Top of Data for review
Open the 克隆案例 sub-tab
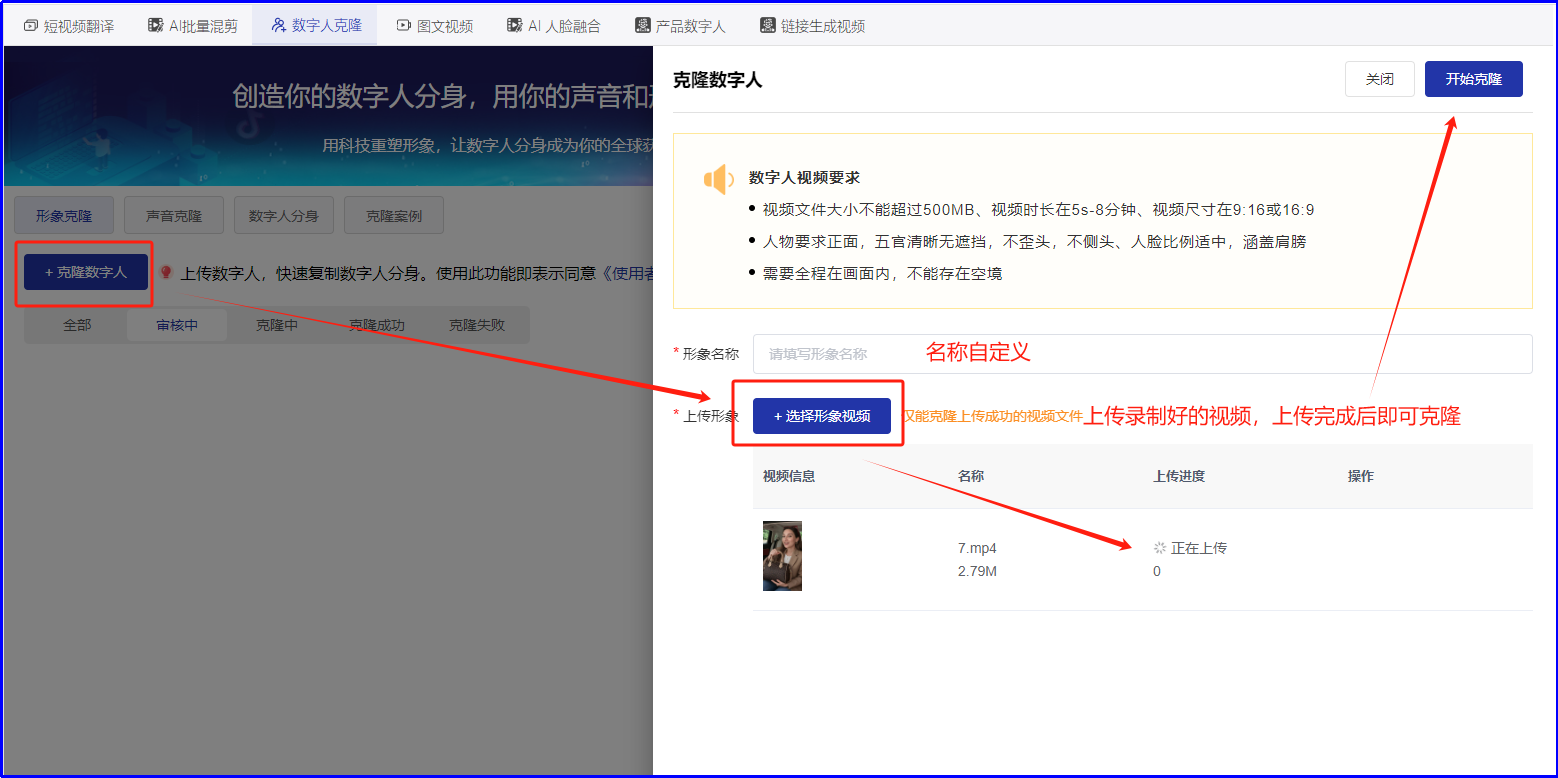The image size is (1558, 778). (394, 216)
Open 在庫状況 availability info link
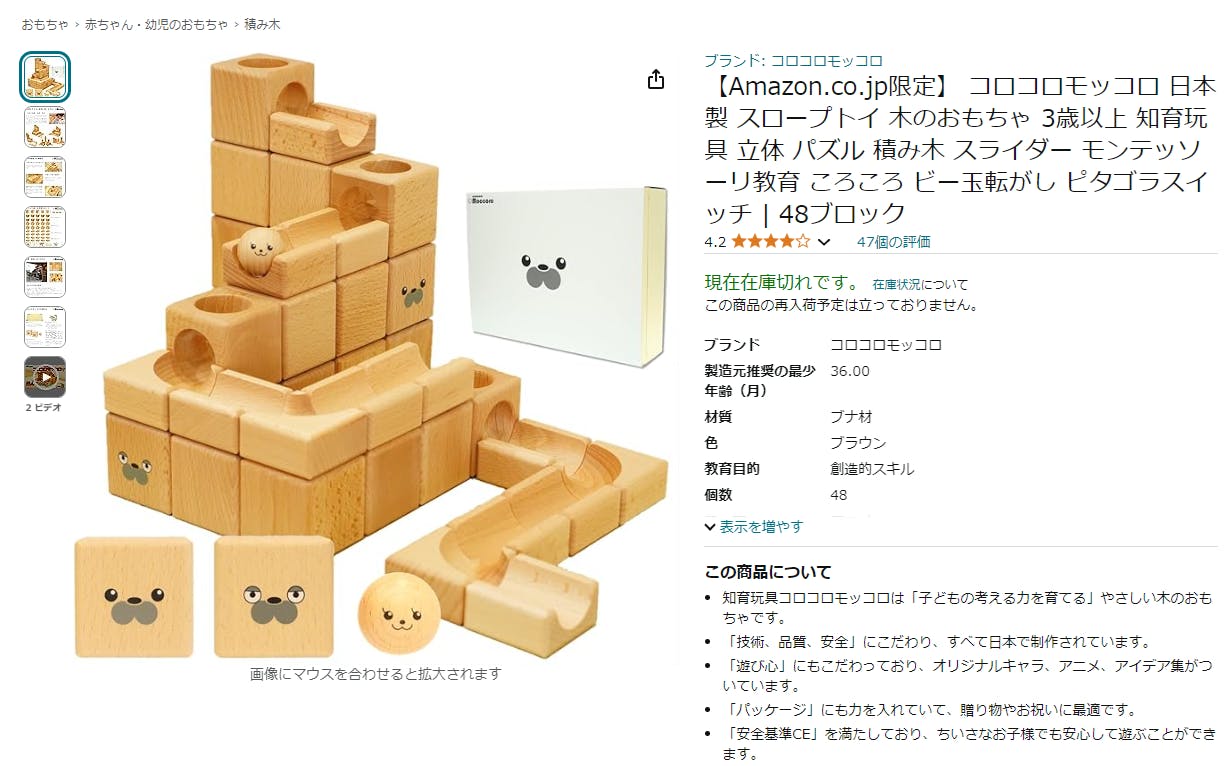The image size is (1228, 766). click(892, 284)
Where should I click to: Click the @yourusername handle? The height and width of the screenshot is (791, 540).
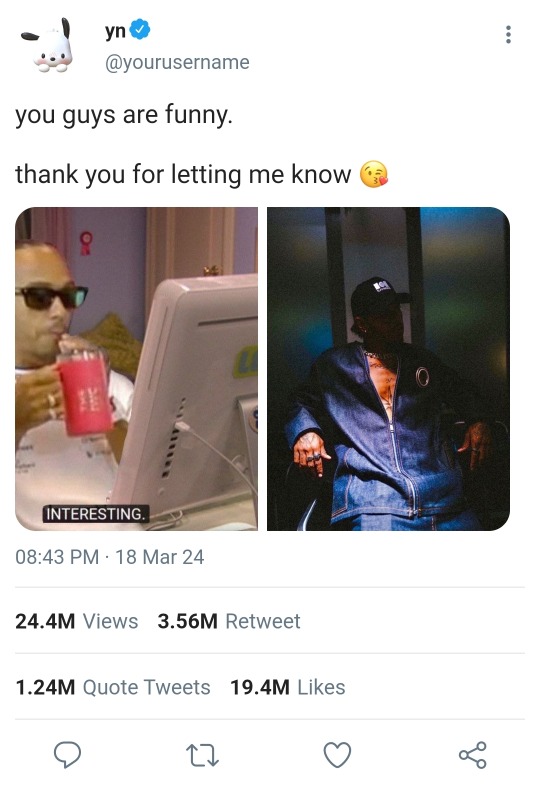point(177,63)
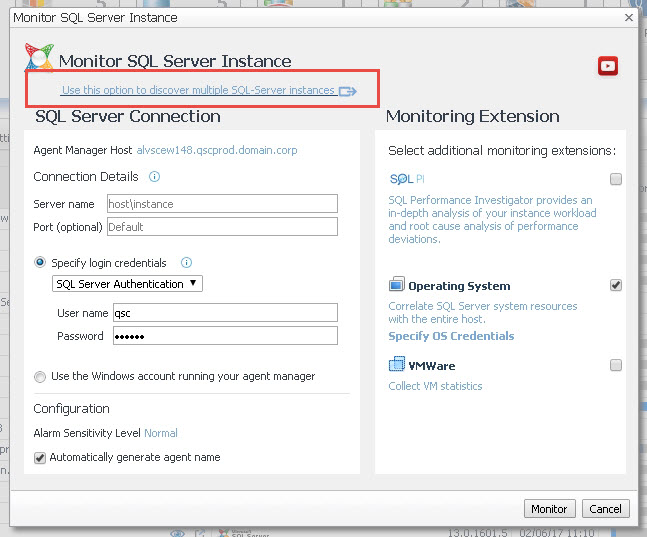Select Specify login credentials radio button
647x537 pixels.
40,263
Bottom of Data for review
- _What to do_
Each entry needs to be returned verbatim, with its pictures left out.

- _Task response_
Open the 克隆案例 sub-tab
The image size is (1558, 778). (394, 216)
Open 在庫状況 availability info link
The image size is (1228, 766). click(892, 284)
Where should I click to: Click the @yourusername handle? The height and width of the screenshot is (791, 540).
point(177,63)
Select Specify login credentials radio button
647x537 pixels.
40,263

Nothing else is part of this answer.